→ EXERCISE
Reproduce the material below word for word, starting at the line that contains "Expand the Sök dropdown arrow" and including that line, and continue through the final line of the material.
──────────
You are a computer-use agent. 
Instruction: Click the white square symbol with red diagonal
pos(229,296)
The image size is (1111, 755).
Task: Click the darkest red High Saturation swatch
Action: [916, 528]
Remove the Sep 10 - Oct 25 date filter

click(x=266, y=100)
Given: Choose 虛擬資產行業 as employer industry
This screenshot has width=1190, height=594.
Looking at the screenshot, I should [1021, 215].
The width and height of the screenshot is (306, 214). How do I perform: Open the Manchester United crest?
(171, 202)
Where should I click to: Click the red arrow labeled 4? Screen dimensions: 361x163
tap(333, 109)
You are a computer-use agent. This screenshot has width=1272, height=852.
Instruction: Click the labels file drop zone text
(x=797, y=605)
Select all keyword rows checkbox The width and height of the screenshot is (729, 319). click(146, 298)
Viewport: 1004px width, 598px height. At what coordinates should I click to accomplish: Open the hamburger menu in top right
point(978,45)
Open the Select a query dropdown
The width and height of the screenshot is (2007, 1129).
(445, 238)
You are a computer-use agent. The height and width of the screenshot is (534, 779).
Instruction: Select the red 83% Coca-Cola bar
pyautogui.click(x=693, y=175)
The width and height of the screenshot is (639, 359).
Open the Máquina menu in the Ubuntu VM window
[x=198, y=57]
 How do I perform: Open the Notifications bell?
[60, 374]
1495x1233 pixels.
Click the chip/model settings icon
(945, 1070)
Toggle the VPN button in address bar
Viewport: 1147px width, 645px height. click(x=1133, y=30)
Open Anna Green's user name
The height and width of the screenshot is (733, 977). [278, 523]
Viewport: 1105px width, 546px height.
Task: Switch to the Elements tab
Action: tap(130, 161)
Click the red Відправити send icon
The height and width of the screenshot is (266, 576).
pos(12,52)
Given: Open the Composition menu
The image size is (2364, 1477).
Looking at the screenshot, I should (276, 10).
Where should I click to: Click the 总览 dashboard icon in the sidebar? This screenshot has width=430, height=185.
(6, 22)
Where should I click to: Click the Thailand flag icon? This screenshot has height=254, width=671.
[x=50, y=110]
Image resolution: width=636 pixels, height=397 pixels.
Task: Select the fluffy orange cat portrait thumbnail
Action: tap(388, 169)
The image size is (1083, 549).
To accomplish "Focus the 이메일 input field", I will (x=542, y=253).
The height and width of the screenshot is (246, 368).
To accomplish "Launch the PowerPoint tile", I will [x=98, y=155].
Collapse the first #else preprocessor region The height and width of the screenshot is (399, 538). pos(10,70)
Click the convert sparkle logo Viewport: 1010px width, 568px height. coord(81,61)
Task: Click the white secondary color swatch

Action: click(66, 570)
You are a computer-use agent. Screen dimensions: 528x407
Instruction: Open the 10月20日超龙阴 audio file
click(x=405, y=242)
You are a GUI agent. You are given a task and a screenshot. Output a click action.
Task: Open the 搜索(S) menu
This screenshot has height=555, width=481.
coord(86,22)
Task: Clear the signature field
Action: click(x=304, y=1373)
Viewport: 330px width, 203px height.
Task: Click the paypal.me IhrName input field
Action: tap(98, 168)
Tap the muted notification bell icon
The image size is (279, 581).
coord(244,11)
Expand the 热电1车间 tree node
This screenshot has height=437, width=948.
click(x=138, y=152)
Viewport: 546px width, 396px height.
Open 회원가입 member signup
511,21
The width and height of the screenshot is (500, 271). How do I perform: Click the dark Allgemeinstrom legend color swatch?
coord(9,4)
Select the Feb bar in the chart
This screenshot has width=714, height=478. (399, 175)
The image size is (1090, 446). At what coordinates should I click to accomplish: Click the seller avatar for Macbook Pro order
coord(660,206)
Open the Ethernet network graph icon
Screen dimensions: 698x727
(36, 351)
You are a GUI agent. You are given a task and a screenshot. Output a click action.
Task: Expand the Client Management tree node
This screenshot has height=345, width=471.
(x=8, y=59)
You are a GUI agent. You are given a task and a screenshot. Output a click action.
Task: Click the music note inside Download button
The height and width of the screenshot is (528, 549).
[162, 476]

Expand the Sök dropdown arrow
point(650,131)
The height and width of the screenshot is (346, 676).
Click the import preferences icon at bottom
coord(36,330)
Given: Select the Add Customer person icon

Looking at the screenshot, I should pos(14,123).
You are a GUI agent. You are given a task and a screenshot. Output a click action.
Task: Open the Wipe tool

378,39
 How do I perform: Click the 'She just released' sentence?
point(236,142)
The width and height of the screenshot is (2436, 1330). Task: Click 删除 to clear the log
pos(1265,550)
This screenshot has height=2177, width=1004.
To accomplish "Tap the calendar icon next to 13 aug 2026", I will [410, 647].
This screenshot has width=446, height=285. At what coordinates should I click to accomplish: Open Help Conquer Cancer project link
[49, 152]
──────────
→ SOLVED PROBLEM
Expand the Sök dropdown arrow
point(650,131)
The height and width of the screenshot is (346, 676).
Click the import preferences icon at bottom
coord(36,330)
Given: Select the Add Customer person icon

Looking at the screenshot, I should pos(14,123).
You are a GUI agent. You are given a task and a screenshot. Output a click action.
Task: Open the Wipe tool

378,39
 How do I perform: Click the 'She just released' sentence?
point(236,142)
The width and height of the screenshot is (2436, 1330). Task: Click 删除 to clear the log
pos(1265,550)
This screenshot has height=2177, width=1004.
To accomplish "Tap the calendar icon next to 13 aug 2026", I will [410, 647].
This screenshot has width=446, height=285. At what coordinates should I click to accomplish: Open Help Conquer Cancer project link
[49, 152]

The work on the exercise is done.